Because the "Suspend-ClusterNode" command actually pauses the WSFC on the VM after evacuating its active resources, the VM will never become a full-fledged member of the WSFC enclave if left in that state after vMotion completes - it will never be able to host a a copy of the clustered resources in that state. Now, we can't have that, can we? Of course not. When properly configured and registered on the VM, vMotion Application Notification runs constantly and listens for event notifications from vMotion. This was how we received the pending vMotion operation notification in the first place. Once vMotion is completed, the notification state changes. In our example, once Windows receives notification that vMotion is over, we invoke the "Resume-ClusterNode" command, instructing WSFC to bring the node out of its "Pause" mode. After this, the VM is then able to fully participate in the WSFC cluster.
MAKING THE SAUSAGE
So, how do you enable vMotion Application Notification on a Windows VM? Please see https://core.vmware.com/resource/vsphere-vmotion-notifications for detailed answer to this question.
In general. the process to enable vMotion Application Notification for a VM is as follows:
- Enable the feature on the ESXi hosting the VM. Specify a timeout value (in seconds) for how long the vMotion operation should wait (once invoked) for the VM to acknowledge the notification. Because vMotion will automatically start once this timeout period is reached (regardless of whether the VM is ready or not), we strongly recommend that you set this value as high as reasonably tolerable.
- From the same ESXi Host, enable and configure a timeout for application notification on the VM. We recommend that you set this value as high as you consider sufficient for the VM to perform whatever pre-vMotion tasks it needs to make the VM ready for vMotion and send an acknowledgement back to the vMotion Application Notification process. To avoid a situation where vMotion will commence before the VM acknowledges the notification, it is very important that you set this value lower than what is defined for vMotion Application Notification on the VM's Host.
- From within the VM's Guest Operating System, create and register an "Application" to periodically listen and poll for vMotion Application Notification events. These events are communicated to the VM through the in-Guest VMware Tools. Because a vMotion operation can be triggered at any given time, we highly recommend that the polling interval be as low as possible (in our sample script, we poll every second).
- Application registration does NOT persist across VM reboots. This means that a registration must be performed every time the VM is powered off and on, or when rebooted. In Windows, this is easily achieved by adding the registration process to Windows Task Scheduler as a Machine Startup script.
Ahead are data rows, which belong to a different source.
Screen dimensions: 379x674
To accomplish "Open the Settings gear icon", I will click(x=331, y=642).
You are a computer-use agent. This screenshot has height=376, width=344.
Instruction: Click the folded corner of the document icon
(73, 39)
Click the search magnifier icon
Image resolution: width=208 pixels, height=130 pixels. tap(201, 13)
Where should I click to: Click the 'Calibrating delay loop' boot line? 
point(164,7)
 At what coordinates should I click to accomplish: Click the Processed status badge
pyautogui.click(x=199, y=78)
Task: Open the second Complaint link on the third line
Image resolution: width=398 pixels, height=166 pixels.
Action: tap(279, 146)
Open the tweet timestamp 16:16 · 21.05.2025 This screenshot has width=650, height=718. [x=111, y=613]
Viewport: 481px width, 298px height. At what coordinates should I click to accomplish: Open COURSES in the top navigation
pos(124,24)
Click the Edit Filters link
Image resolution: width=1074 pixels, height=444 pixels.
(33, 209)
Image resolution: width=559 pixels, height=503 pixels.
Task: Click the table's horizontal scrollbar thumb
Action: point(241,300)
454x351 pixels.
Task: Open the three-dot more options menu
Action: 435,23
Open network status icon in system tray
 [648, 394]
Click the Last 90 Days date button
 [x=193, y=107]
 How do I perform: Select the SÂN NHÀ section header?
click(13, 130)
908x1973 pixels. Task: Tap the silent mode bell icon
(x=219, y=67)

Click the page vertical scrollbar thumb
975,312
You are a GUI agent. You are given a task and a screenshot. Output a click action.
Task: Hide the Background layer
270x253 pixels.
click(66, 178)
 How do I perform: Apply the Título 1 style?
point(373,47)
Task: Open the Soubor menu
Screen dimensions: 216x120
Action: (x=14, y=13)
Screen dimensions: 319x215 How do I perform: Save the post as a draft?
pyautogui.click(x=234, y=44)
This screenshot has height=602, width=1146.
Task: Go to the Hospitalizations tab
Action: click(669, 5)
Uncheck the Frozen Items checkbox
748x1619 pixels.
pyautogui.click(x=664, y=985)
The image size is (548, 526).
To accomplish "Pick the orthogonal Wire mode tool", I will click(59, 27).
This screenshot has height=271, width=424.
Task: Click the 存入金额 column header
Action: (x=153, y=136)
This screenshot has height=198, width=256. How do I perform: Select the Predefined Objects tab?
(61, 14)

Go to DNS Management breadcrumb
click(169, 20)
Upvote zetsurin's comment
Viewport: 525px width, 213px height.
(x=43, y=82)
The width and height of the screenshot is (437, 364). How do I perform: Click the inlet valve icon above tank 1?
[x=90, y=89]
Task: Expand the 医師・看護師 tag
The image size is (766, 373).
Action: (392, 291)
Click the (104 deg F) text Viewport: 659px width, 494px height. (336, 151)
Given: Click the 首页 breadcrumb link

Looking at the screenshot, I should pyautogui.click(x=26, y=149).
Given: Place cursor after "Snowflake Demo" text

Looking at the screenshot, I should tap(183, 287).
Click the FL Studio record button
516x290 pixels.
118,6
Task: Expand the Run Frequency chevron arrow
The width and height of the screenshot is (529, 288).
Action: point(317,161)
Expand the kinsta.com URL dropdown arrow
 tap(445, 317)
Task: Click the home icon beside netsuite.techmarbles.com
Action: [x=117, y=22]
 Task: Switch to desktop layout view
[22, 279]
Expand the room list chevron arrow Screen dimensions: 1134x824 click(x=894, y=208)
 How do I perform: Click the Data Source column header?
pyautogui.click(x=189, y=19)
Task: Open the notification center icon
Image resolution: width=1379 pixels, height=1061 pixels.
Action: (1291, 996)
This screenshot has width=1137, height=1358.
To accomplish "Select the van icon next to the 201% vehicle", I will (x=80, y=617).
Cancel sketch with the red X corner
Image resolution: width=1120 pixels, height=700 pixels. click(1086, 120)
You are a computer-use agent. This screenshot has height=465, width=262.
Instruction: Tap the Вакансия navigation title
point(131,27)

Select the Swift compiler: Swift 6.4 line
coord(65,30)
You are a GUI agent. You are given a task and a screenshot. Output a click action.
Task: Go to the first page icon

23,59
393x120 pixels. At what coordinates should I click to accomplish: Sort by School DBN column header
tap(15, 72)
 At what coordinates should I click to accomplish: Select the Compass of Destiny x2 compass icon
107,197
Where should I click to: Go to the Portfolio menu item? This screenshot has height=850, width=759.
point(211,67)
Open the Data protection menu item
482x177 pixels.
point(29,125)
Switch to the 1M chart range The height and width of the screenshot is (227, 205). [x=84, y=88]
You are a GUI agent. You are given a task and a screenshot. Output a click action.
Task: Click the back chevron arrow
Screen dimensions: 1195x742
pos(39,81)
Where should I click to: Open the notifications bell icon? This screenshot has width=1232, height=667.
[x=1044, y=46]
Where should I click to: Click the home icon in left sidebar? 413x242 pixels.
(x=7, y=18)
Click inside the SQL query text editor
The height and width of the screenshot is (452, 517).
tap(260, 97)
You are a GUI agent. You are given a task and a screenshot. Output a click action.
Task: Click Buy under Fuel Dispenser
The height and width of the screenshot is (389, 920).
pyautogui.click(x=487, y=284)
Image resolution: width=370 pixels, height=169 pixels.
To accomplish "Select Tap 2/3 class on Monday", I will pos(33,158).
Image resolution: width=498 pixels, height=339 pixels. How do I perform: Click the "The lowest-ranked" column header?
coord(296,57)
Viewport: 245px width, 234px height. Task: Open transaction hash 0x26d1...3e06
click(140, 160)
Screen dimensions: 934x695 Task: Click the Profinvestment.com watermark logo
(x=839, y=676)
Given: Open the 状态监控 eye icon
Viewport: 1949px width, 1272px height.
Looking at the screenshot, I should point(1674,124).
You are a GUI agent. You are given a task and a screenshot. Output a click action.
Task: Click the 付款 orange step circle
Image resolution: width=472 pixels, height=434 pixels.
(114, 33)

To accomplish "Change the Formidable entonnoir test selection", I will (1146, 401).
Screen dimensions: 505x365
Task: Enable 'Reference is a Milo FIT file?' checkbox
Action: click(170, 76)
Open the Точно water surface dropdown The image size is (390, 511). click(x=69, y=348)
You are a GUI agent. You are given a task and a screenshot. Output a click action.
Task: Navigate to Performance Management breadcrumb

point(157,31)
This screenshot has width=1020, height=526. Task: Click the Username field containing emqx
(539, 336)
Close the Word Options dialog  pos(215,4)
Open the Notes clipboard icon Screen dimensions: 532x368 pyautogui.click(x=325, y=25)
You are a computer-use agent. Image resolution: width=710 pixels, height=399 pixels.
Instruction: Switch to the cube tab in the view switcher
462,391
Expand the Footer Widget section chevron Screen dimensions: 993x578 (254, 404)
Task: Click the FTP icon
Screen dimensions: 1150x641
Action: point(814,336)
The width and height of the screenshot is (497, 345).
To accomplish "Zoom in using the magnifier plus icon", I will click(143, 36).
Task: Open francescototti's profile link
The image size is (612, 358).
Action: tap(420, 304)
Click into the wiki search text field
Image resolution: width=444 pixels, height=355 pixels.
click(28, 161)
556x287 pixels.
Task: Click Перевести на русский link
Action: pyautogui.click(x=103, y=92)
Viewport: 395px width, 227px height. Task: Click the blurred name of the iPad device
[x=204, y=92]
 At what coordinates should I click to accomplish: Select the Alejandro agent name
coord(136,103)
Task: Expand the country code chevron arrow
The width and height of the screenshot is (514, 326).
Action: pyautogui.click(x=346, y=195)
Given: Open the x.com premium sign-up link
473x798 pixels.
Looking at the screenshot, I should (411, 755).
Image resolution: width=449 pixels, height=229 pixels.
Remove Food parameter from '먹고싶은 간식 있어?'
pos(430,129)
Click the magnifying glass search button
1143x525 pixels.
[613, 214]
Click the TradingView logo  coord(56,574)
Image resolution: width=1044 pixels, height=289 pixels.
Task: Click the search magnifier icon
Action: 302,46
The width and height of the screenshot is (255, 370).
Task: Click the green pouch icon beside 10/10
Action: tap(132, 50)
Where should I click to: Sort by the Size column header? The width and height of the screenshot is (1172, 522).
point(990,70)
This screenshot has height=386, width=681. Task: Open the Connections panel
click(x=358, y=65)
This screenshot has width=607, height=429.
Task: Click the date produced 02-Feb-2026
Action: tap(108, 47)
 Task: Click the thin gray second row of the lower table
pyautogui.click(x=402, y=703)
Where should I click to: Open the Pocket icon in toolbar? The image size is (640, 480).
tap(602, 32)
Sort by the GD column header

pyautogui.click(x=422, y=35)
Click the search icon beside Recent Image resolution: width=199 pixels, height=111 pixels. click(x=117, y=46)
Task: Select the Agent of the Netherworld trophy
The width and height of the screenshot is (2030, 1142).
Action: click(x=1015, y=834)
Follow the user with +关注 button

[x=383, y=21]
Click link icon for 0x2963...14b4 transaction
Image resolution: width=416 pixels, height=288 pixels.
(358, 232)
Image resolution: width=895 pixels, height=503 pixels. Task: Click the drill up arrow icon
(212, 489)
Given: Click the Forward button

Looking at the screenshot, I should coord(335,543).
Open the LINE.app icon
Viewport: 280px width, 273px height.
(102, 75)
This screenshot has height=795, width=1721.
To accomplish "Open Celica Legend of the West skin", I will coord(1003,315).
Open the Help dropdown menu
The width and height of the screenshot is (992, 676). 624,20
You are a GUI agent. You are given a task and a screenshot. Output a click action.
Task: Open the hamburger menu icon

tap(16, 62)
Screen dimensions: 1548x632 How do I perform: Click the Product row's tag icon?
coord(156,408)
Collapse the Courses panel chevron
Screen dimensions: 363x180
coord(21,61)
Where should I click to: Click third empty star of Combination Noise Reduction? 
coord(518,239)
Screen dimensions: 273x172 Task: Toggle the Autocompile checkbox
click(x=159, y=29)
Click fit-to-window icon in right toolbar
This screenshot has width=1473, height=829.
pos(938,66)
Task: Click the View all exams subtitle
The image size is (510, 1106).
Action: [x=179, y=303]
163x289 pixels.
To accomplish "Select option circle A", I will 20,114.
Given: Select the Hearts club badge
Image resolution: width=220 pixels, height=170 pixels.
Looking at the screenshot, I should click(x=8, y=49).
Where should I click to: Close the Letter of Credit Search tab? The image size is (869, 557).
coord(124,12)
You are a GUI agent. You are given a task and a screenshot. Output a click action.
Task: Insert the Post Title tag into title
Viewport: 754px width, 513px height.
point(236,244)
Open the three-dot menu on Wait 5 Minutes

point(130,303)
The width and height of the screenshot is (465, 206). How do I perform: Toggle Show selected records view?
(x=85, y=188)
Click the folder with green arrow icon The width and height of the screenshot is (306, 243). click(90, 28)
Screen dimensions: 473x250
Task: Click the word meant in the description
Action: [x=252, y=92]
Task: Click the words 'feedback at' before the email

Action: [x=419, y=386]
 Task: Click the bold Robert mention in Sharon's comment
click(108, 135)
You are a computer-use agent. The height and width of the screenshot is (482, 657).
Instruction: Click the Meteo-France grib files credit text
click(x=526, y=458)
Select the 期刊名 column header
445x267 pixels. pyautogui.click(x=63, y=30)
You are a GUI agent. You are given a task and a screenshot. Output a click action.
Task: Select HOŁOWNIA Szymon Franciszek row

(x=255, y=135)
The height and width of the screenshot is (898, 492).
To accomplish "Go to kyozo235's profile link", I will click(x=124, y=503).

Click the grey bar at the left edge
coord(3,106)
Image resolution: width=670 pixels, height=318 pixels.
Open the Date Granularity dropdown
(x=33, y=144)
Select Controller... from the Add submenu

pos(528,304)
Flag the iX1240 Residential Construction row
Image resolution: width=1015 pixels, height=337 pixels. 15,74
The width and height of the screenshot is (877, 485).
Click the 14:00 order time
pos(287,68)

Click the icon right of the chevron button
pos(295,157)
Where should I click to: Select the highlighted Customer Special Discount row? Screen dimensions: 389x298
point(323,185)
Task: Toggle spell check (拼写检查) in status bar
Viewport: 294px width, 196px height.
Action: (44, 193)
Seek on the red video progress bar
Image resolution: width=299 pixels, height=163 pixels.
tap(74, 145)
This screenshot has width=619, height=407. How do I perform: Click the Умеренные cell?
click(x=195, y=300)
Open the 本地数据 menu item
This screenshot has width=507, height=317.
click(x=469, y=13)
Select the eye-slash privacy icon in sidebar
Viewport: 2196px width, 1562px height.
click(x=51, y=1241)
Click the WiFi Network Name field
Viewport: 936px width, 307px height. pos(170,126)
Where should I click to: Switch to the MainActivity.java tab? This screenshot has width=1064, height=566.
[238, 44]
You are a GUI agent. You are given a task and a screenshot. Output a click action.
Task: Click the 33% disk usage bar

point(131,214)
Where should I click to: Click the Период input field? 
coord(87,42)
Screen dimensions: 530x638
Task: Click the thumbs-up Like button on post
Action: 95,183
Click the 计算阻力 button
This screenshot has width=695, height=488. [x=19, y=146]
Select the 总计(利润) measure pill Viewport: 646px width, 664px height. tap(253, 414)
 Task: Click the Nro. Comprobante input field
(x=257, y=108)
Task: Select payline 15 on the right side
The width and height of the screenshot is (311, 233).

- "Application" (as used in this registration context) does not refer to application(s) installed on the VM. It is called "Application" only within the vMotion Application Notification naming constructs.
- The effective Timeout period is whichever is lower between the Host's and the VM's Timeout values. For example, if you set it to 60 seconds on the Host and 120 seconds on the Guest, vMotion will wait for 60 seconds and begin immediately thereafter.
- Regardless of what it's set to on either side, vMotion will automatically start once it receives acknowledgment from the VM's registered "Application". For example, if you set it to 60 on the VM and 90 on the Host, but the VM sends a notification to the Host after 10 seconds, vMotion will commence immediately. It will not wait for the 60 seconds (the lower value) specified on the VM
- If no "Application" is registered on the VM (for example, if you reboot the VM and don't have a process to automatically re-register with vMotion Application Notification post-reboot), vMotion will NOT wait at all.
Now that the vMotion Application Notification feature is enabled and the VM has subscribed for notification, it is the Administrator's responsibility to:
- Determine what should happen when the "Application" receives notification that a vMotion operation is about to happen.
- Perform whatever preparation tasks need to be performed in the Guest Operating System
- Send notification back to vMotion Application Notification that the requested vMotion can proceed
- Receive notification of completion of the vMotion operation from vMotion Application Notification
- Go back to monitoring/polling for the next notification of planned vMotion event.
SAUSAGE-MAKING DONE. Let's eat.
To help you get started on testing the feature described above, we are have made a zipped package of Sample Scripts available for download here. These Sample Scripts are intended to help you jumpstart your review and evaluation of the vMotion Application Notification feature in your environment. The package contains the following individual files:
- setHostTimeout.py - Run this Script on an ESXi Host (setHostTimeout.py <timeout_value>) to enable and set a timeout value for "vMotion Application Notification" on the Host. The Timeout value is how long you want the Host to wait for an acknowledgement from a VM before performing a vMotion operation when invoked.
- Example: setHostTimeout.py 90 (will cause vMotion operation to wait for 90 seconds before starting)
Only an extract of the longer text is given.